To raise awareness among neurologists about the diagnosis, management, and treatment of Chronic Recurrent Idiopathic Neuroretinitis (RINR), a rare condition causing attacks of severe vision loss.

Background:

RINR can mimic severe vision loss events, such as optic neuritis seen in NMO or MOG disorders. While acute neuroretinitis is typically treated with antimicrobials, the treatment for RINR is not well established.

Design/Methods:

A case study.

Results:

A 52-year-old white female with a history of neuroretinitis, diagnosed in 2022, was admitted due to progressive vision changes in her left eye. Symptoms included white spots, a dark curtain effect, and reduced visual acuity. Visual acuity was diminished in both eyes, with chronic impairment in the right and acute impairment in the left. An afferent pupillary defect was also present. These symptoms developed over several days and did not improve with steroids or doxycycline.

Ophthalmologic examination revealed blurry optic nerve margins, elevation, a single peripapillary hemorrhage, and subretinal fluid under the macula, but no macular exudates. MRI showed nonspecific white matter lesions in the right parietal lobe and optic nerve atrophy, more pronounced on the right. CSF analysis was unremarkable.

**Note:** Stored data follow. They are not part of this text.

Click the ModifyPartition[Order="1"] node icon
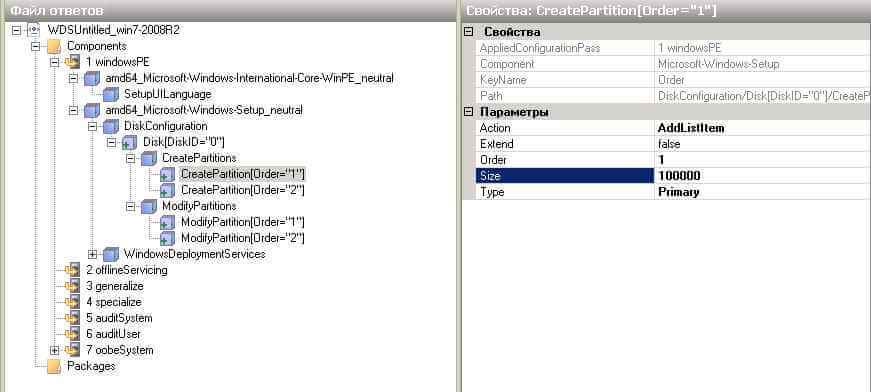This screenshot has width=871, height=392. (x=167, y=223)
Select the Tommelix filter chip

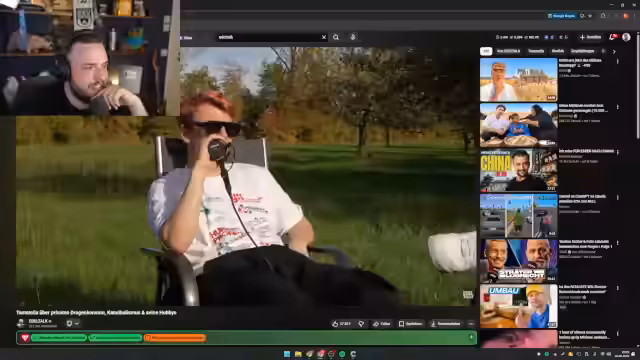pyautogui.click(x=536, y=51)
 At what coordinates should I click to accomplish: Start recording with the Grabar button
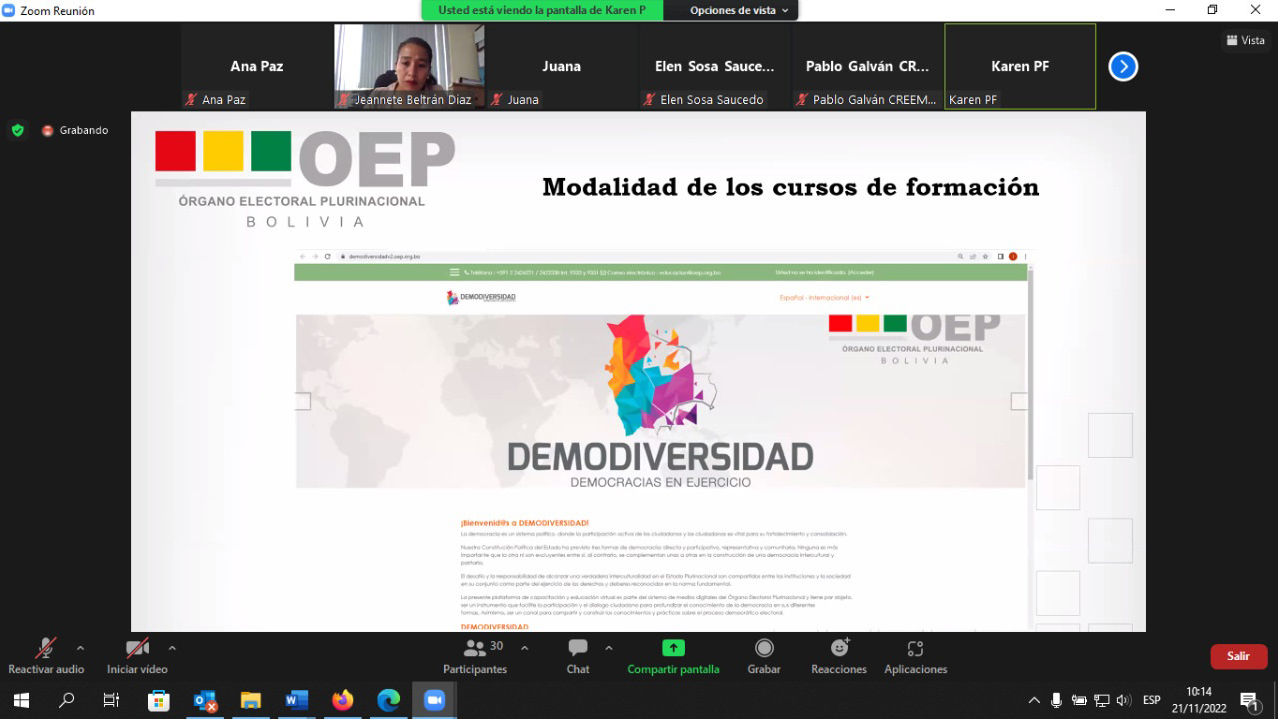click(764, 656)
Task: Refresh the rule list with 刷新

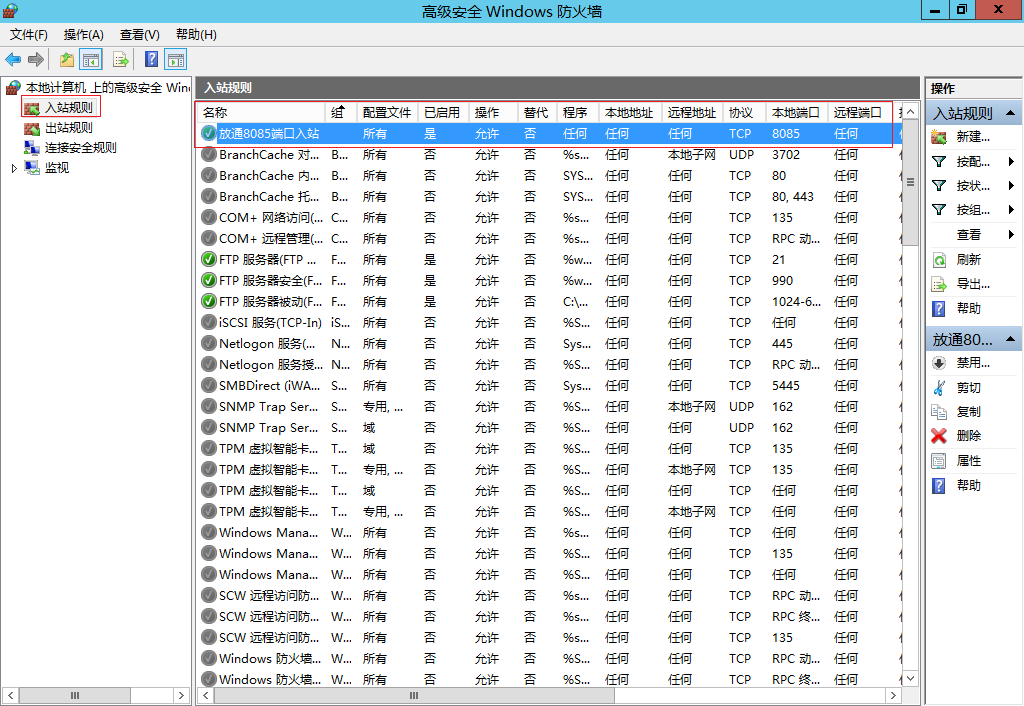Action: tap(968, 259)
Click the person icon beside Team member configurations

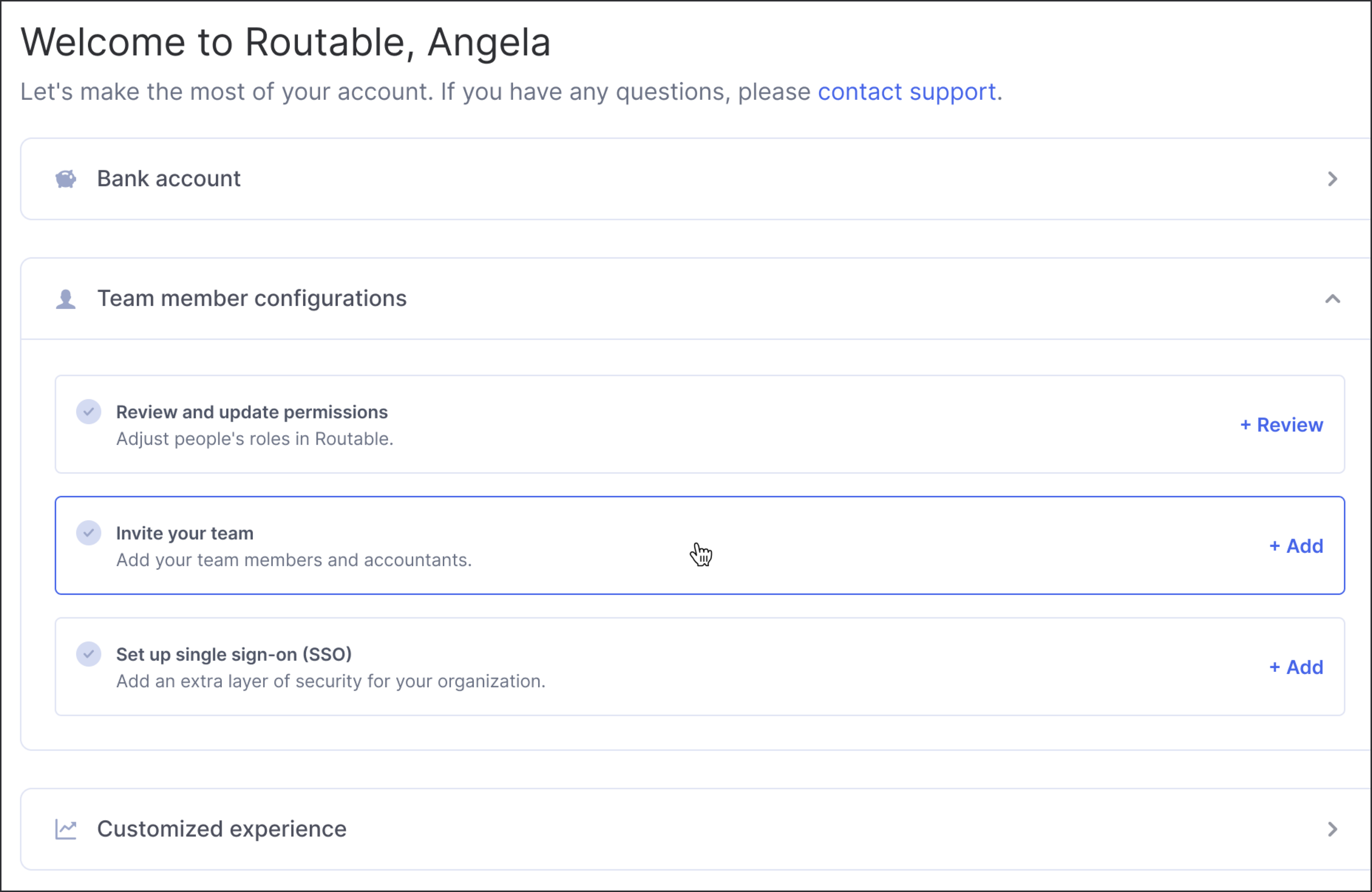pos(66,299)
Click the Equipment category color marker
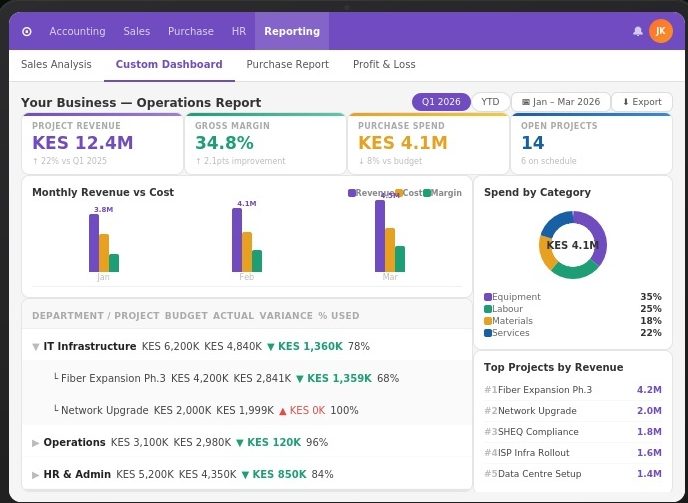The height and width of the screenshot is (503, 688). tap(488, 297)
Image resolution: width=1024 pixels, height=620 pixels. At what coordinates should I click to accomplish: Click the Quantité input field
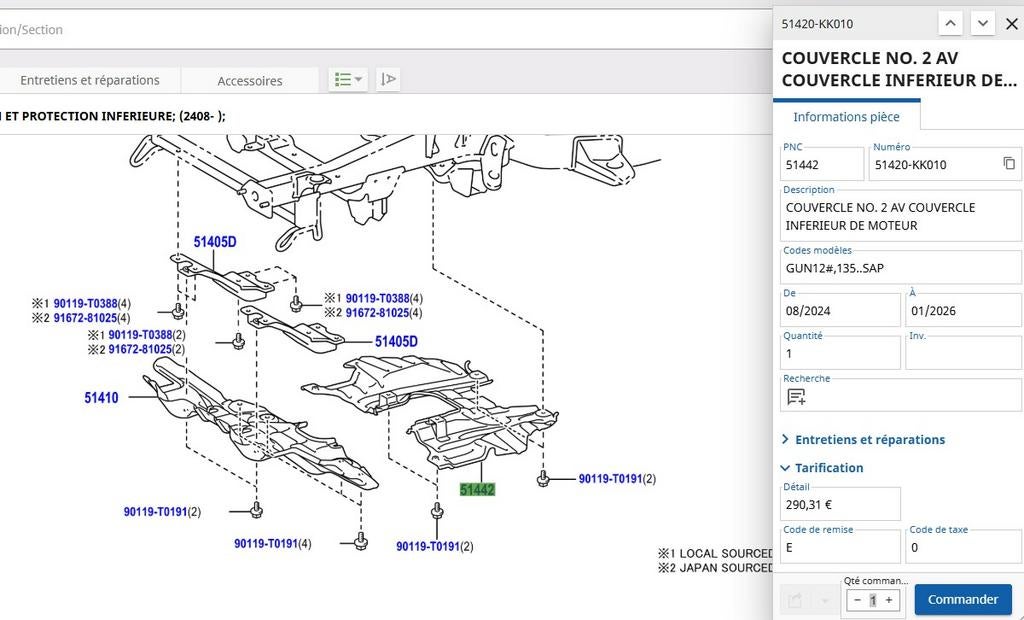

A comprehensive workup for infections and autoimmune conditions (Lyme disease, syphilis, HIV, HSV, Bartonella, and MOG antibodies) returned negative results. Given the new left eye symptoms, RINR was suspected. An outpatient follow-up examination revealed a macular star in the left eye, confirming the suspicion of RINR.

A trial of high-dose steroids, tapered over time, along with doxycycline, was initiated, and immunosuppressants were planned.

Conclusions:

RINR can mimic conditions commonly encountered, such as severe optic neuritis, making it essential for neurologists to be aware of it. Additional research is needed to determine the best long-term management of this rare disease.